It’s fair to say that Theresa May’s first couple of months as Prime Minister featured a few moments that raised eyebrows – and a few moments which put some backs up – in the business community.

Take two examples. First there was her proposal, issued during the leadership campaign and repeated at the Conservative Party Conference, for workers on boards. It led some to raise concerns about government meddling in corporate governance. Others worried that it would in practice mean trade union, rather than simply worker, representation at board level, which some sectors weren’t too keen on.

Then there was her pledge of a “proper industrial strategy”. To many (including, I confess, me) these words conjure up troubling images of Ministers picking winners, all too often on the basis of nostalgic views of industry rather than any real insight into the future of the economy. Consider an industrial strategy in, say, 2000 – it couldn’t have foreseen or prepared for the hugely valuable announcements we’ve just seen by Facebook, Apple and Google, for example, for the very good reason that the former company didn’t exist and the latter companies’ major revenue-raising products had yet to be conceived. Would the old Department for Trade and Industry have successfully foreseen that by 2016 the Secretary of State for Transport would have to consider the regulatory environment for parcel-delivering drones? The trouble with this model of “strategy” is two-fold – the future is unknowable, and Whitehall isn’t very good at guessing – and therefore it can do harm as well as good.

If the first few months raised some fears in business, the last couple of days ought to have offered some reassurance.

For a start, May’s speech to the CBI yesterday included a distinct watering down of the workers on boards plan:

“…while it is important that the voices of workers and consumers should be represented, I can categorically tell you that this is not about mandating works councils, or the direct appointment of workers or trade union representatives on Boards. Some companies may find that these models work best for them – but there are other routes that use existing Board structures, complemented or supplemented by advisory councils or panels, to ensure all those with a stake in the company are properly represented. It will be a question of finding the model that works.”

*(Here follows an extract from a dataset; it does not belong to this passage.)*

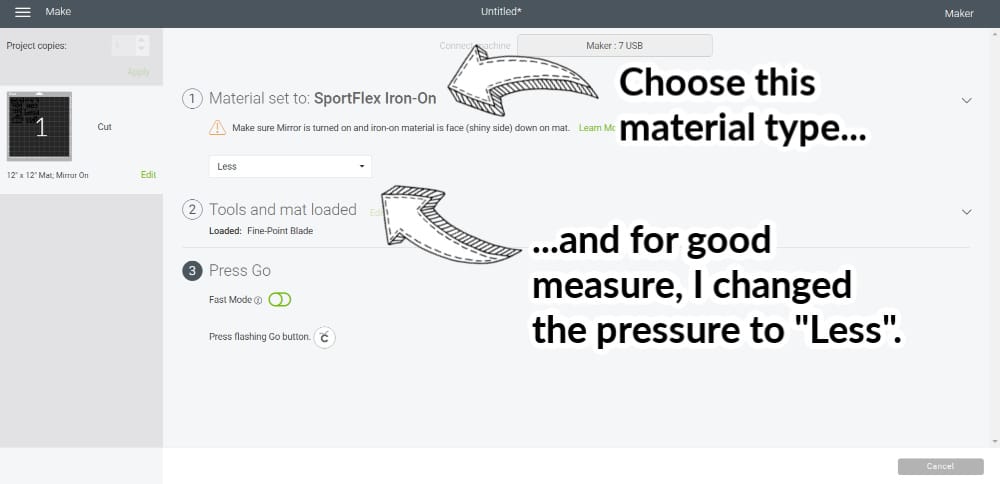The height and width of the screenshot is (484, 1000).
Task: Click the Cancel button
Action: tap(941, 466)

The microphones didn’t pick up any audible sighs of relief, but you can bet a few were issued in the room nonetheless.

There was also some welcome clarification on the terms by which her industrial strategy should be judged.

The prefix “proper” still appeared, but only once – it seems to be being superseded by the word “modern”. There’s a subtle but meaningful distinction there – while “proper industrial strategy” might be muttered by John McDonnell, wistfully imagining smokestacks and re-opened mines, May’s “modern industrial strategy” is about something very different:

“It is not about propping up failing industries or picking winners, but creating the conditions where winners can emerge and grow. It is about backing those winners all the way to encourage them to invest in the long-term future of Britain. And about delivering jobs and economic growth to every community and corner of the country.”

Those words will help to calm some pinstriped nerves – as will the fact that she took the opportunity to appeal for business to contribute to the writing of the strategy. A Government that refuses to be prescriptive about which businesses matter, and avoids the pitfalls of trying to scry out the future, but instead seeks to establish positive conditions for business to grow is rather more reassuring.

Doubters would perhaps have been less worried had they read the then-Home Secretary’s speech to ConservativeHome back in 2013. Even back then she was at pains to reject “beer and sandwiches…[and] failed seventies-style corporatism”.

Yes, there was still a call to “map out…established and developing industries”, but her other four proposed priorities were much more fundamental. They were the development of better training and skills, plotting better infrastructure to support existing industrial clusters, reforming public sector procurement to better aid the British economy and a “relentless” focus on both tax benefits for entrepreneurs but also harnessing private sector innovation in public services.

Of all these ideas, the focus on education and skills seems to be the most promising. No government can know exactly what the future holds, but it is clear that a better-educated, more skilled workforce will be both better equipped and more able to adapt to whatever new opportunities might spring up. Instead of picking winners (or, rather, betting on what Whitehall hopes will be winners), we should ensure that Britain is more likely to produce winners in the first place.

Setting a strategy is not the same as choosing objectives. It’s fine to say “we want an economy that works for everyone”, but the Government must now work out how to get there. A key realisation in doing so is that for the economy to work for everyone, as many people as possible must be fit for the most productive work they can do. To fulfil that strategy requires us to refocus our education system.

The pre-trailed announcement on new funding for scientific research is a welcome first step on that path. And Michael Gove’s education reforms will also bear fruit by raising the rigour and outcome of the core education received by millions of young people – not least in ending the scourge of adult illiteracy.

But there must also be something in the middle ground between support for the very cleverest and essential education for all. The ConservativeHome Manifesto proposed a major resource shift away from the obsession that all must go to university and towards support for vocational education. When graduates are in large supply and there is a shortage of all sorts of skilled workers, there is an imbalance in our educational priorities.